Pour le rétablissement des disciplines éducatives et des piliers de la formation intellectuelle, civique et morale que sont la famille, l'école et l'armée.
Pour l'arrêt total de l'immigration, pour la limitation de l'accès à la nationalité française, qui s'hérite ou se mérite.
Pour la préférence nationale, réponse à l'immigration et à la crise économique, dans les domaines du patrimoine national, des emplois, des aides sociales et du logement.
Pour l'effort d'enseignement des hauts faits de notre histoire, qui fondent la fierté française en même temps que les valeurs de don de soi, de sacrifice et de partage indispensables à toute civilisation qui veut vivre.

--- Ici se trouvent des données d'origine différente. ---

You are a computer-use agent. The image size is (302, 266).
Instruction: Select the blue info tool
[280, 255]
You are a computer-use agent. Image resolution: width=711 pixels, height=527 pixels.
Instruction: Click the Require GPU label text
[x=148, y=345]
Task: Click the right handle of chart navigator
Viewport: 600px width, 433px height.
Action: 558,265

Pour la liberté de l'esprit, liberté d'opinion, liberté d'expression, liberté de réunion et de manifestation, libertés qui font la différence entre les pays libres et les pays enchainés.
Voilà, mesdames et messieurs, les fondements de notre combat.
Voilà les valeurs que nous comptons défendre à l'occasion des élections qui viennent et plus généralement, le cadre de notre combat politique.
Voilà les contre-valeurs que nous entendons mettre à bas, afin d'offrir à nos compatriotes la seule perspective d'avenir qui dessine l'espoir de lendemains meilleurs, celle d'un avenir français.